**ACTION ITEM**
In the records below, the lines between the one holding "554x392 pixels. Task: Click the 清除日志 button" and the one holding "646x537 pixels. At", inclusive, are to be transcribed exactly; no pictures are to be included.

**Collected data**
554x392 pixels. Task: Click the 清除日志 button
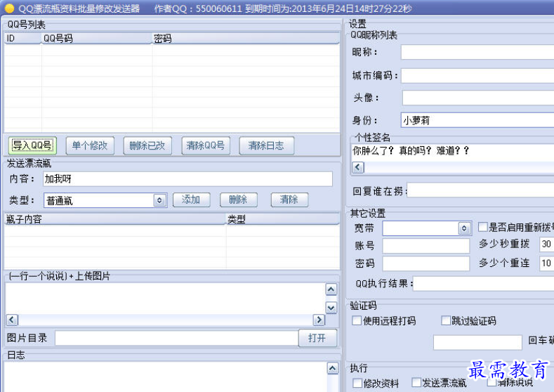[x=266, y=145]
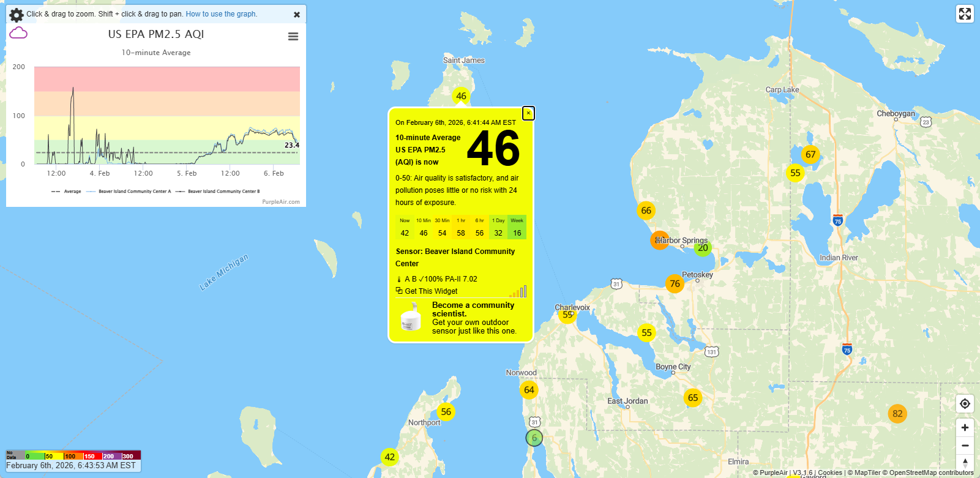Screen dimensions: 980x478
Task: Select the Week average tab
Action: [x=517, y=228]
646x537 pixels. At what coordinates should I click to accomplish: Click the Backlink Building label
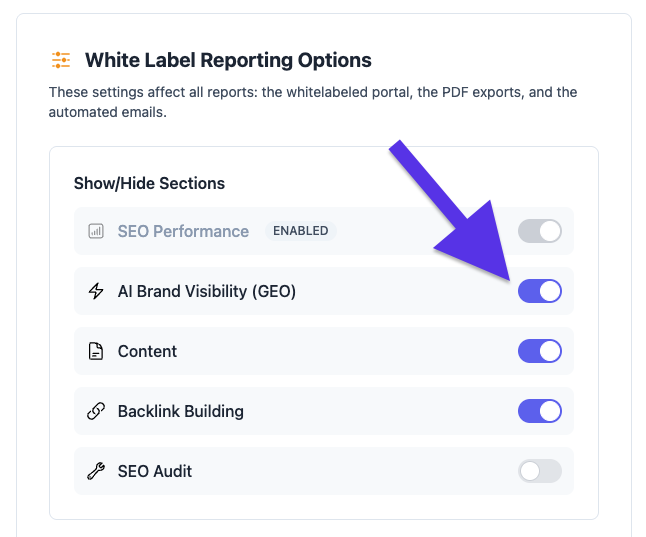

...

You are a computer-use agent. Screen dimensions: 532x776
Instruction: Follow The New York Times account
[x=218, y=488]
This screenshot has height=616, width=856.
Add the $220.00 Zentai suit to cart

**EXPECTED ANSWER**
554x392 pixels. Task: Click the 清除日志 button
[x=266, y=145]
Screen dimensions: 980x478
Task: Select the Week average tab
Action: [x=517, y=228]
646x537 pixels. At what coordinates should I click to accomplish: Click the Backlink Building label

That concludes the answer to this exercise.